Pourtant, dans ses nombreuses campagnes de prévention lancées depuis plusieurs années, l’Organisation mondiale de la santé (OMS) a donné des indices optimistes en indiquant que 40% des cancers sont potentiellement évitables à condition d’éviter les facteurs de risque, tout en insistant sur l’importance capitale du diagnostic et du traitement précoces permettant la guérison ou un taux élevé de survie, notamment pour le cancer du sein, le colorectal et ceux du col utérin et de la prostate.

Projet d’un hôpital pour enfants en instance

Le travail d’information en direction des malades, leur famille et les citoyens représente l’une des principales missions à l’association Waha, surtout que beaucoup de choses demeurent inconnues sur le cancer. L’accent est mis sur l’importance pour le malade de connaître sa maladie et les effets des différents types de traitements, mais surtout de casser les tabous et les complexes qui lui sont liés.
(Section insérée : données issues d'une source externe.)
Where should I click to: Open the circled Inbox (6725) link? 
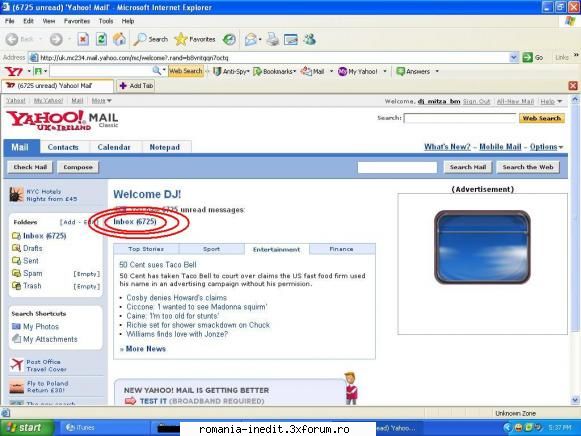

Une formation sur les notions basiques est assurée aux bénévoles, ce qui leur permet de savoir communiquer avec les malades.

«Quand nous accueillons pour la première fois des femmes atteintes du cancer du sein, qui représente la principale pathologie enregistrée à Waha, elles ne veulent pas parler de leur maladie, considérée comme un tabou ; mais avec le temps et le soutien psychologique qu’on leur assure, elles commencent à sortir de leur isolement et parviennent à partager leurs soucis avec les autres femmes hébergées avec elles, en se réunissant ensemble et en mangeant les repas sur la même table ; elles finissent par accepter leur maladie et suivre leur traitement avec courage ; ce qui leur donne cette assurance pour supporter les effets du traitement, mais une fois leur séjour terminé, ils nous demandent si elles pourront rester encore, car elles ont vraiment ressenti l’ambiance familiale à Waha, ce qui montre que le travail accompli a porté ses fruits et nous encourage à continuer», témoigne Ahmed Zemouli.

Interrogé sur le sens de la dénomination Waha, notre interlocuteur l’a expliqué en quelques mots : «Quand une personne se retrouve seule dans le désert et qu’il ne lui reste que quelques gouttes d’eau dans la bouteille, son seul espoir est de trouver une source d’eau pour se maintenir en vie ; Waha est cette source d’eau pour les malades du cancer». Aujourd’hui, le principal objectif des membres et des fondateurs de Waha est la concrétisation du projet d’un hôpital spécialisé dans la prise en charge des enfants atteints du cancer.

«Tout est prêt pour la réalisation de ce projet, surtout que l’assiette est disponible juste à proximité de Dar Waha, et toutes les commodités nécessaires, dont l’électricité, le gaz et l’eau existent. L’étude technique est également prête, mais le projet est toujours en instance pour des raisons qu’on ignore, bien que nous ayons obtenu l’accord de principe de la part des services de la wilaya en 2019.

Depuis nous attendons toujours. Pourtant, ce projet sera un véritable acquis pour la wilaya de Constantine, comme ce fut le cas pour l’association El Badr d’aide aux malades du cancer à Blida qui a réussi à concrétiser ce projet qu’elle avait proposé à la même époque que l’association Waha, et qui est actuellement en service, alors pourquoi ne pas faire de même dans la wilaya de Constantine ?», s’interroge Ahmed Zemouli.